乔新霁张张嘴,想说什么,没说出来,床头电话正好响了,前台说东西准备好了,接驳车等在大厅门口。
乔新霁挠了挠头,憋着什么似的说:“先下去吧,拿着帽子和围巾。”
接驳车把俩人送到一片格外开阔的区域,文归舟下了车,就见一个巨大的热气球正慢慢臌胀起来,乔新霁很自然地牵起手,带着他朝热气球走过去。
等吊篮能慢慢离地,工作人员讲完注意事项,乔新霁和文归舟跨进吊篮,工作人员松开固定的缆绳,伴随着一阵失重感,热气球缓缓升入半空。
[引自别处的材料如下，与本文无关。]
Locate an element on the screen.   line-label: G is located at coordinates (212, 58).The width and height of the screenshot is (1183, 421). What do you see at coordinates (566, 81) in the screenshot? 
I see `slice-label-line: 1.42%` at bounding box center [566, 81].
高处不胜寒,此时帽子围巾派上了用场,乔新霁拿过替人戴上,边戴边说:“没提前和你说,也没问你,应该不恐高吧,我就是觉得这种飘在天上的感觉很好。”
到达安全绳极限,热气球停下,四周是碧蓝的天,极目之处还是天,一切都无边无际,他们如展翅翱翔的鸟儿,无拘无束地享受着广袤无垠的自由。
底下的工作人员变成一个小黑点,穿梭在其他区域的人也都变成了一个个移动的黑点,乔新霁说:“从上面看,下面像不像游戏里构建出来的小地图,地图上有路,有房子,也有生活在其中的人。”
他又往远处指指,“那是另一张地图,有不一样的路,不一样的房子和不一样的人。这样看是不是就觉得这世界,哎,还挺有意思,就是一个一个小地图,我们想过就过,走错或者不想过了就pass掉。”
文归舟静静地远眺,围巾被风吹起,乔新霁转身轻轻压住下摆,“删除之前走过的地图存档,为前方盛大的风景留出位置,相信我,我会陪着你直到最后通关。”
百米高空,翻飞凌乱的头发怎么也遮不住眼中的深情与温柔,文归舟回望着:“我一直都相信你。”
一如他从未怀疑过他不曾打开那扇门。
不是告白,胜似告白,乔新霁忐忑的心终于落回胸膛,恃爱生娇得寸进尺,原先在房间憋住的话顺理成章地说出:“那晚上两张床能拼一起吗?”
支支吾吾原来就为试探名分,青天白日围巾下的耳垂烫的像块烙铁,文归舟转回去佯装淡定。
直到温度下去,乔新霁才听见身边轻轻一声“嗯”。
新年伊始,此前痛苦难言的、压抑黑暗的、腐烂沤臭的过往终被狂风撕成无数碎片,被浩瀚苍穹湮灭化为粉齑。
晚上七点,俱乐部的烟花表演准时开始,半空绽放朵朵绚烂的烟花,观赏台早已被其他游客占满,喧哗又热闹。
转瞬即逝的光亮照亮一间房间巨大落地窗,窗后两人肩臂相贴而站,一高一矮的背影依偎又相配。
烟花结束,拉上窗帘,两人躺下休息,只留一盏小夜灯暗暗亮着昏黄灯光。
待万籁俱寂,呼吸平稳,乔新霁依旧衣着完整,看了眼身边人,轻手轻脚起身去了洗手间。